### What you should do
Repeat every record word for word and omit the images.

Top of Data extract

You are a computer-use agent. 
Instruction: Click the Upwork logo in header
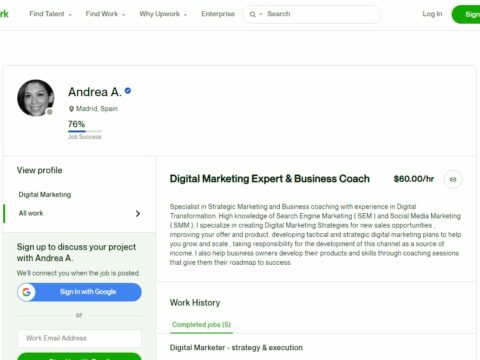click(x=4, y=14)
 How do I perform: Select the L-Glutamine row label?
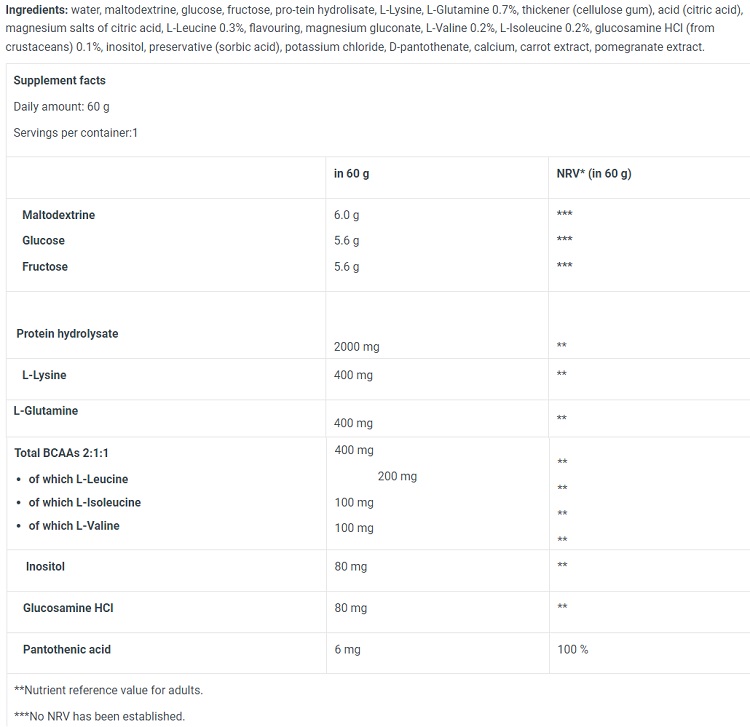point(45,411)
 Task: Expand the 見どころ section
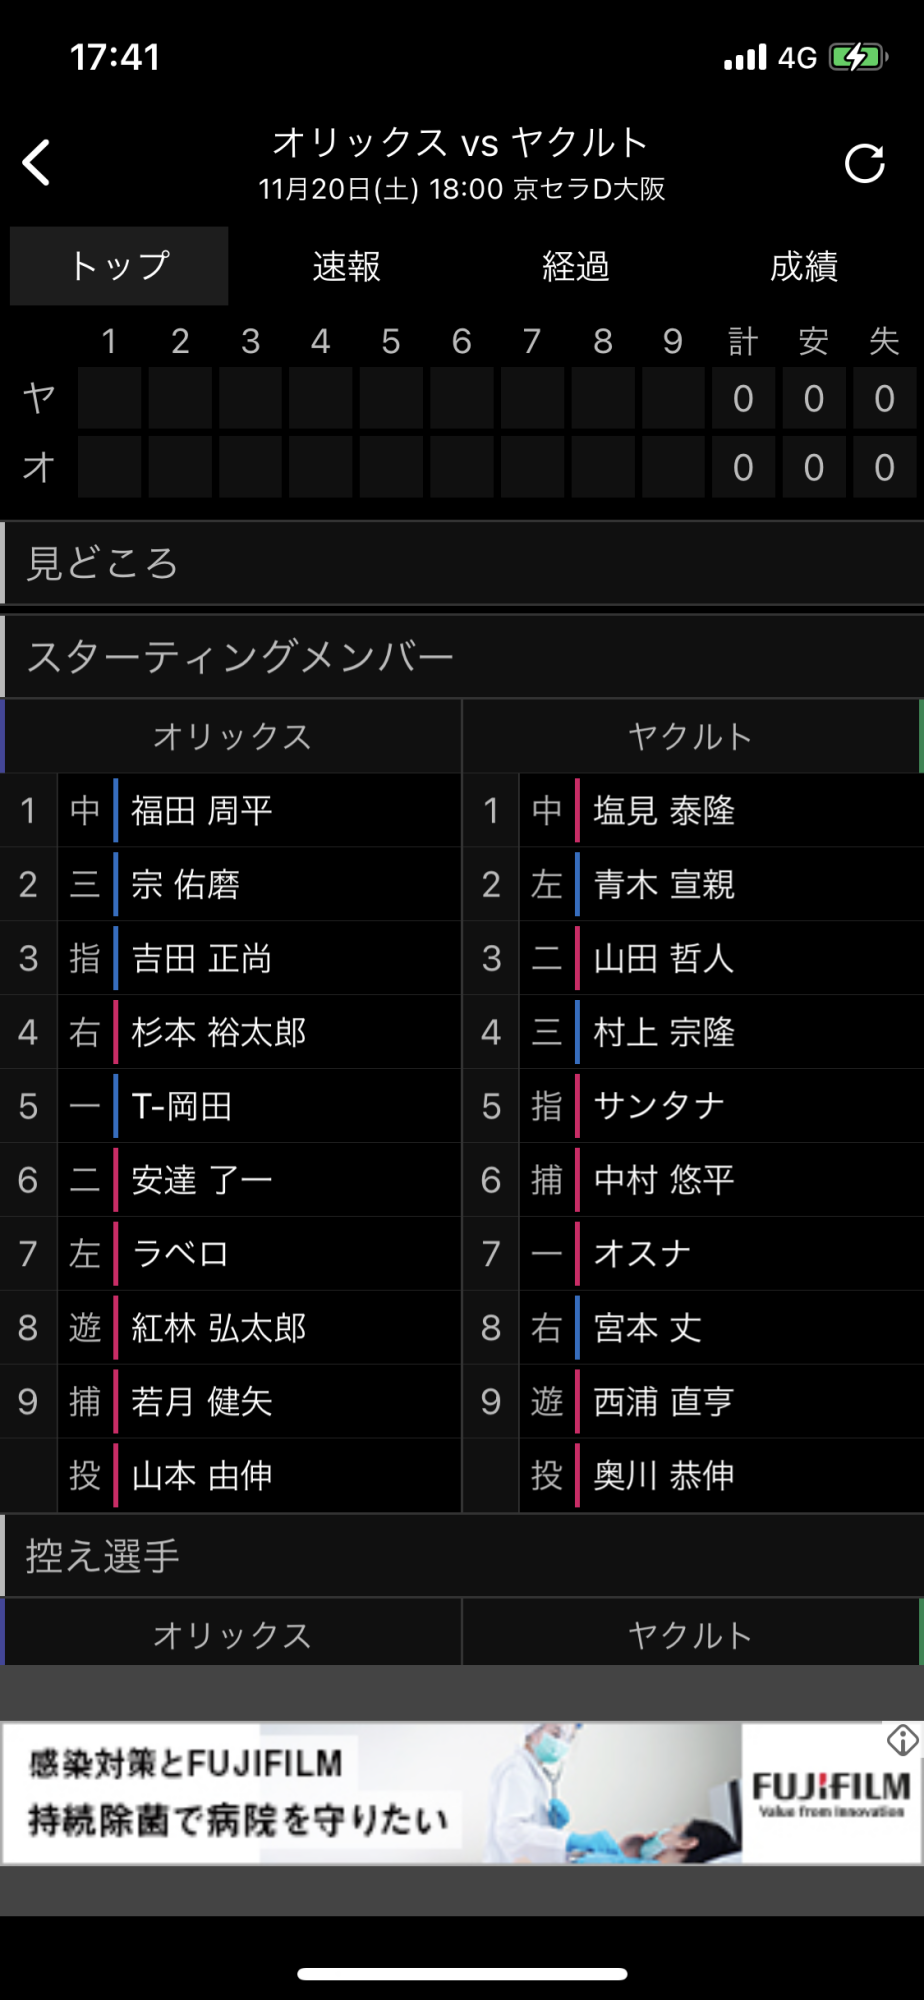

Bottom of Data extract

### Task solution
You are a computer-use agent. 
Instruction: Click the Upwork logo in header
click(x=4, y=14)
 How do I perform: Select the L-Glutamine row label?
point(45,411)
 Task: Expand the 見どころ section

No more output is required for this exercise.